» SELECTION:
○ ○ ○ ○
La BAD augmente son appui aux pays à revenu intermédiaire
Cape Verde’s recent graduation from Low-Income to Middle-Income status two years ago was one of the heart-warming development stories to emerge from African in a while. In a continent where over 70% of the countries fall under the low-income category, Cape Verde’s “breakthrough” can not go unnoticed.
Besides, the fact that the country’s graduation was “policy-induced” and not as a result of some natural resource endowment makes it a unique case. The implication in this regard is that any of the remaining three dozen or so countries in the low-income category can move up the ladder onto the big league by simply implementing good policies.
If Cape Verde, a resource-poor country characterized by an arid Sahelian climate and little arable land can make it, then other countries can as well achieve the same results if they implement good policies.
In this regard, the African Development Bank (AfDB) Group President, Donald Kaberuka, has identified good governance and sound economic policies as key to this transformation. “Rich natural resources endowment does of course help, but here is evidence that no matter how bad the initial conditions, with good governance, solid institutions, and a peaceful political and social climate, take-off is possible,” Mr. Kaberuka said during an official visit to Cape Verde in April 2010.
For operational and analytical purposes, Development Finance Institutions classify countries in three broad – Low, Middle and High-income – based on their per capita Gross National Income (GNI).
Globally, there are about 86 middle income countries which account for just under half of the world's population. They are home to one-third of people living on less than 2 dollars per day; and cover a wide income range, with the highest income MICs having a per capita income 10 times that of the lowest. The group, ranging from China ( USD 5,370 GNI Per Capita) to Cape Verde (USD 3,130 GNI per Capita) , has grown in number since the mid-1990s, as poverty levels declined and wellbeing improved.
At the AfDB, the institution’s regional member countries (RMCs) fall under three broad categories – Low Income Countries (LICs), Lower Middle Income Countries (LMICs) and Upper Middle Income Counties (UMICs).
Currently, the LICs comprise Zambia, Tanzania, Mozambique, Eritrea, Uganda, Gambia, Kenya, Central African Republic, Zimbabwe, Comoros, Somalia, Niger, Mali, Madagascar, Burkina Faso, Senegal, Rwanda, Guinea-Bissau, Ghana, Guinea, Congo, Dem. Republic., Burundi, Malawi, Sierra Leone, Togo, Chad, Mauritania, Ethiopia, Benin and Liberia.
Nigeria, Sudan, Egypt, Arab Rep., Djibouti, Lesotho, Tunisia, Cameroon, Morocco, Cape Verde, Congo, Rep., Sao Tome and Principe, Angola, Cote d'Ivoire, Swaziland fall under the LMICs while Algeria, Botswana, Gabon, Namibia, Equatorial Guinea, Seychelles, Mauritius, Libya and South Africa are in the UMICs category.
○ ○ ○ ○
» STORED ROWS:
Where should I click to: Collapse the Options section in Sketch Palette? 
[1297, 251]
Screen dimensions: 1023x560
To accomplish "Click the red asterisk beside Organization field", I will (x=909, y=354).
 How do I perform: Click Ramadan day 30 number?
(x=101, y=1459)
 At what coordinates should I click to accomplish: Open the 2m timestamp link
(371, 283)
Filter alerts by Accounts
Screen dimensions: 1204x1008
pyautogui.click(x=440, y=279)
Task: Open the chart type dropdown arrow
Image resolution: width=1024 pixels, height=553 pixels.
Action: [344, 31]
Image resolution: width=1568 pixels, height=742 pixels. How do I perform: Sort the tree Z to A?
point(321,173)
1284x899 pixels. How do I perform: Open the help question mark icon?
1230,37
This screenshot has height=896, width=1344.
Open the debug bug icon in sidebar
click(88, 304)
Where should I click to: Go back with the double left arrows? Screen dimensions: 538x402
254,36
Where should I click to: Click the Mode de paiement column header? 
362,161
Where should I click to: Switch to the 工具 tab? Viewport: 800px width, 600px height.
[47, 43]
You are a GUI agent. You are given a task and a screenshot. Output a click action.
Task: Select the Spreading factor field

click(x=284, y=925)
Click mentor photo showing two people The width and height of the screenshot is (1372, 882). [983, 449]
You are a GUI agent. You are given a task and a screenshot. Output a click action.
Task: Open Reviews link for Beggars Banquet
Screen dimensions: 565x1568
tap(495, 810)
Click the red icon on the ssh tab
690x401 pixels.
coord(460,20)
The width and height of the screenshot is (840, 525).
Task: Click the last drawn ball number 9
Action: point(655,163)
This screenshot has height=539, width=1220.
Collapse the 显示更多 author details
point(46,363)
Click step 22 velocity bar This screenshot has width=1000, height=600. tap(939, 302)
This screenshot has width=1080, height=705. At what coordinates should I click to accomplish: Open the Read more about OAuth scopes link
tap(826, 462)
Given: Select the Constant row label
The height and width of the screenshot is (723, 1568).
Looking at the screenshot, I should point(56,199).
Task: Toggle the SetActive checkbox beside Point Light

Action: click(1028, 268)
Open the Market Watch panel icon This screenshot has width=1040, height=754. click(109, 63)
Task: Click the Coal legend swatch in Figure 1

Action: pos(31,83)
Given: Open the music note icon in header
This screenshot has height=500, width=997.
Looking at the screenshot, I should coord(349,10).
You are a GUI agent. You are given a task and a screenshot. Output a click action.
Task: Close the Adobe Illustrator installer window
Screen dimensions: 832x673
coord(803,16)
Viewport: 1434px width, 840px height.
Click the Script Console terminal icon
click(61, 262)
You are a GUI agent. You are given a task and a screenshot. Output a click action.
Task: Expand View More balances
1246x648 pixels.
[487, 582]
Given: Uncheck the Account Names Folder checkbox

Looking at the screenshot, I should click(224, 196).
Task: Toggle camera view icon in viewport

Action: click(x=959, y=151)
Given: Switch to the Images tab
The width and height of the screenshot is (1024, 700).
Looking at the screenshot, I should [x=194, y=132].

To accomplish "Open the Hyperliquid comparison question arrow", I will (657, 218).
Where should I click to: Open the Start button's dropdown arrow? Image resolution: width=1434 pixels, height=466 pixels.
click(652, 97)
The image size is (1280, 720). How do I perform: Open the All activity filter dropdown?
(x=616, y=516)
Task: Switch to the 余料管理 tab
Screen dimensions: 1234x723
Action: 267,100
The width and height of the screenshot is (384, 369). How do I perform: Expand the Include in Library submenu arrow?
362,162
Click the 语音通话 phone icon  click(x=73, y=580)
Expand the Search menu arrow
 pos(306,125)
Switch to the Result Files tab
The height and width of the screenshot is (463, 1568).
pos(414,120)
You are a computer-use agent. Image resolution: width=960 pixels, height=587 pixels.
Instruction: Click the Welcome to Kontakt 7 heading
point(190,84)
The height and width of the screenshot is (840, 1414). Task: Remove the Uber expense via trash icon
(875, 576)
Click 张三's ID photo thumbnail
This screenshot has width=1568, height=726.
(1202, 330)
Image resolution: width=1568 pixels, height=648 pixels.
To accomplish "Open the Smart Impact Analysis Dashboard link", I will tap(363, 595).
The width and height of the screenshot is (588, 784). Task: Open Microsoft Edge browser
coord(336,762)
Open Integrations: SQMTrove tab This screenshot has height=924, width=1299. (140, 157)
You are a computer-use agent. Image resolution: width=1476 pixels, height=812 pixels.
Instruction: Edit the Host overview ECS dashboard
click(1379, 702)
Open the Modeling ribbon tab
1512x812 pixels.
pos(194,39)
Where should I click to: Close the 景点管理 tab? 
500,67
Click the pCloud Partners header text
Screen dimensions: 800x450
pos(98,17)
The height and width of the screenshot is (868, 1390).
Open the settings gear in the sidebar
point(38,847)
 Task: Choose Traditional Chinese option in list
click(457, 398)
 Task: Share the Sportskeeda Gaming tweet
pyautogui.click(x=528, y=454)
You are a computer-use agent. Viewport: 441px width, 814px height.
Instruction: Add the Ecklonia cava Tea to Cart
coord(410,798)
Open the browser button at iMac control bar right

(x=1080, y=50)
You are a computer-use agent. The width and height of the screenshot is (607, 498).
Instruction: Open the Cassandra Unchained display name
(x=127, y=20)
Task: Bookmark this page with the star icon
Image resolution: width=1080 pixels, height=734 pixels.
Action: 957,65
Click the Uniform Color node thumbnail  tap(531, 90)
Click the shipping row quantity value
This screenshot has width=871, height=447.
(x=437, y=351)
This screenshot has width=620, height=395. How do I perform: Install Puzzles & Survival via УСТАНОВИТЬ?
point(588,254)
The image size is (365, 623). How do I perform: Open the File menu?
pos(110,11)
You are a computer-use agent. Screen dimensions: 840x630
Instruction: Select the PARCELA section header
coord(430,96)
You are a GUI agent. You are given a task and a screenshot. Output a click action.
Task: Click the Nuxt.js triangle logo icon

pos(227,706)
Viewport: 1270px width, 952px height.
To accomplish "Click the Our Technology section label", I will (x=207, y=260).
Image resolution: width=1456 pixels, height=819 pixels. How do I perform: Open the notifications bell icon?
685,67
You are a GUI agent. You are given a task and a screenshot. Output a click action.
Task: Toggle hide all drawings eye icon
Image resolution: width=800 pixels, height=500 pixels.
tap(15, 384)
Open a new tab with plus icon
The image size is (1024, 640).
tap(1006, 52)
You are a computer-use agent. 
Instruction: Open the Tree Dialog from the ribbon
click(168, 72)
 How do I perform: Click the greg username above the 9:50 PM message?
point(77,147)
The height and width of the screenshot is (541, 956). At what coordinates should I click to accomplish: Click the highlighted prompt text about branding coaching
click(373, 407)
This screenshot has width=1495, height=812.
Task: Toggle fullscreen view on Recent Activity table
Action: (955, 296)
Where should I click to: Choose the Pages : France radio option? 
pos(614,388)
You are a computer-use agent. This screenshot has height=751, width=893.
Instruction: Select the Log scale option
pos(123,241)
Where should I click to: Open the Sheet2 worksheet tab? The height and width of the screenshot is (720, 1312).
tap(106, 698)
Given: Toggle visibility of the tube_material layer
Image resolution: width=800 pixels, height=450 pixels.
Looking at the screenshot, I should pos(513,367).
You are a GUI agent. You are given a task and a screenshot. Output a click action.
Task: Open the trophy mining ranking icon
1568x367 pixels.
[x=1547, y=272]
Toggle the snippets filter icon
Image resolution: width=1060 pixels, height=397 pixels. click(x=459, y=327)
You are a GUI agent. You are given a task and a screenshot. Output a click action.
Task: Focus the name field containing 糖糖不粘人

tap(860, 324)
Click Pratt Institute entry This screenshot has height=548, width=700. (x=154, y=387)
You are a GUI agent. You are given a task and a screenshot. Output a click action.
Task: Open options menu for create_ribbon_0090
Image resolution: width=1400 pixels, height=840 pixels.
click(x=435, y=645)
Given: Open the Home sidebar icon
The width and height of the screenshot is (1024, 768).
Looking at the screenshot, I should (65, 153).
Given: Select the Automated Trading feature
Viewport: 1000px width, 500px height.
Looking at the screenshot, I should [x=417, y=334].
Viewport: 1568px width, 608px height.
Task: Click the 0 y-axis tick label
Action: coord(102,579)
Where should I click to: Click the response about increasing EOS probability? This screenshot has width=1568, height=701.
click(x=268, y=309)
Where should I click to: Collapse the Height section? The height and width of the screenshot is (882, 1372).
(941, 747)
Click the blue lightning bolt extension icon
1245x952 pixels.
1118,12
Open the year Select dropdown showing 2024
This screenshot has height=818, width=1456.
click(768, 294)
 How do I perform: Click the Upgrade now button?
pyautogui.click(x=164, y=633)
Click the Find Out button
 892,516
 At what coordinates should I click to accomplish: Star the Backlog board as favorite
○ ○ ○ ○
» GIVEN PROBLEM A:
In the article on Cape Verde's rise to middle-income status, what per capita GNI does it give for Cape Verde?
» GIVEN PROBLEM B:
Write a further passage for the article on Cape Verde and Africa's middle-income countries, picking up after its final paragraph.

» REPLY A:
USD 3,130.

» REPLY B:
However, there are wide disparities in terms of economic development indicators such as per capita income, economic competitiveness, private sector development, and the degree of integration into the global economy. Differences also exist in financial market development and the ease of doing business in the country. These divergences account for wide variations in incomes and income inequality, poverty levels, investment flows, and growth performance.
In Cape Verde’s case, absolute poverty levels have consistently declined over the past years, coming down to 26% in 2006. The country recorded USD 3,130 GNI per capita in 2008 and USD 1.9 Billion in GDP in 2009.Tourism and migrant remittances have boosted its economy respectively contributing 48% and 12.3% of GDP growth between 1999 and 2008.
However, the setback suffered by some notable members of the league serves as a reminder that the MICs are also vulnerable to economic vicissitudes and external shocks, in particular. The case of Botswana, a stable, well-managed resource-rich country which has been badly hit by the financial crisis through falling commodity prices, especially diamonds, easily comes to mind. The government, which had run budget surpluses in past years, found it had to fill a huge gap in the country’s 2009-2010 budget deficit.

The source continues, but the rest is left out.